Auf dem Flur gegenüber unserer Wohnung lebte ein jüngeres Ehepaar mit Kind, ein Mädchen namens Christine. Dieses Mädchen hatte eine Besonderheit, die mir sofort auffiel, denn sie bewegte den Oberkörper vor und zurück und schlug jedes Mal mit dem Hinterkopf an die Sofalehne. Es hat nicht lange gedauert bis ich erfuhr, dass dieses Kind verstorben ist. Welche Krankheit sie hatte und woran sie starb weiss ich nicht, aber es beeindruckte mich schon.

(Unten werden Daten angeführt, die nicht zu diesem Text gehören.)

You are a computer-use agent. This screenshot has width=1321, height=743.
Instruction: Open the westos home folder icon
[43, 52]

Da ich im September 1947 eingeschult werden sollte, musste ich zusammen mit meinem Bruder, der ja schon zur Schule ging, zu einem Vorstellungsgespräch kommen. Kurz vor der Schule trafen wir einen seiner Klassenkameraden. Nach kurzem Gespräch zwischen den beiden trat dieser Kamerad auf mich zu und haute mir links und rechts eine kräftige Ohrfeige in die Wangen. Der Junge amüsierte sich und lachte, mein Bruder schaute etwas verlegen drein und ich heulte vor Schmerz. Wieder einmal hatte die Bosheit zugeschlagen, denn einen Grund für diese Behandlung gab es nicht. Warum mich mein Bruder nicht verteidigte ist mir bis heute ein Rätsel, wahrscheinlich war es Feigheit. Natürlich hatte ich das Zuhause Opa erzählt.

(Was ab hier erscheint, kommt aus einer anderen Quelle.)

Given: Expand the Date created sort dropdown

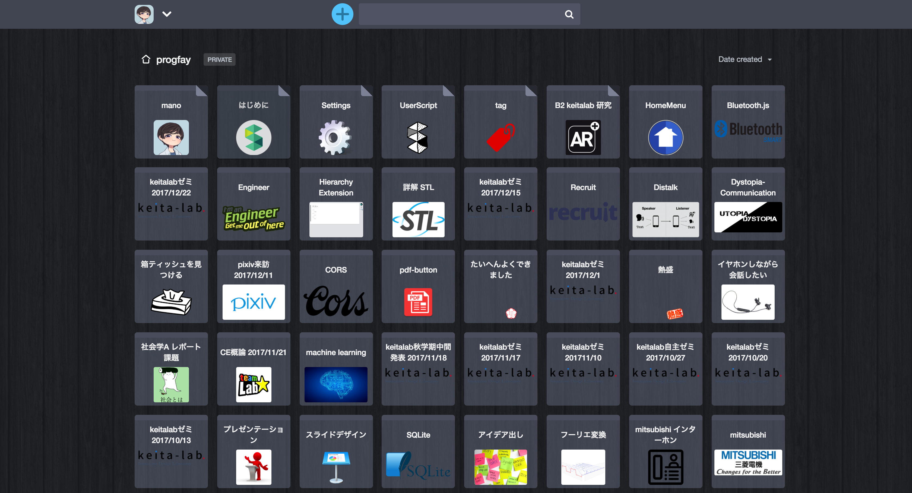Looking at the screenshot, I should [x=744, y=60].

Dann hat es gar nicht mehr lange gedauert und eine Frau May vom Jugendamt stellte sich vor und sagte, dass wir unsere wenigen Habseligkeiten packen sollten und sie uns mitnehmen würde. Im Nachherein ist mir klar geworden, dass der arbeitende Großvater nicht mehr in der Lage war, sowohl seine kranke Frau zu versorgen als auch noch die Verantwortung für die Erziehung von zwei Enkeln zu übernehmen. Was ich auch nicht wusste und erst nach Jahrzehnten von meinem Bruder erfuhr ist die Tatsache, dass sein Maß wohl nun voll war mit Untaten und Opa es einfach auch nicht mehr verantworten konnte, die weitere Erziehung wahrzunehmen. Dem Jugendamt hatte er leider vorgegeben, dass die Brüder nicht getrennt werden sollten, was aus meiner persönlichen Sicht eine grandiose Fehlentscheidung war, da unser Bruder-verhältnis alles andere als herzlich war.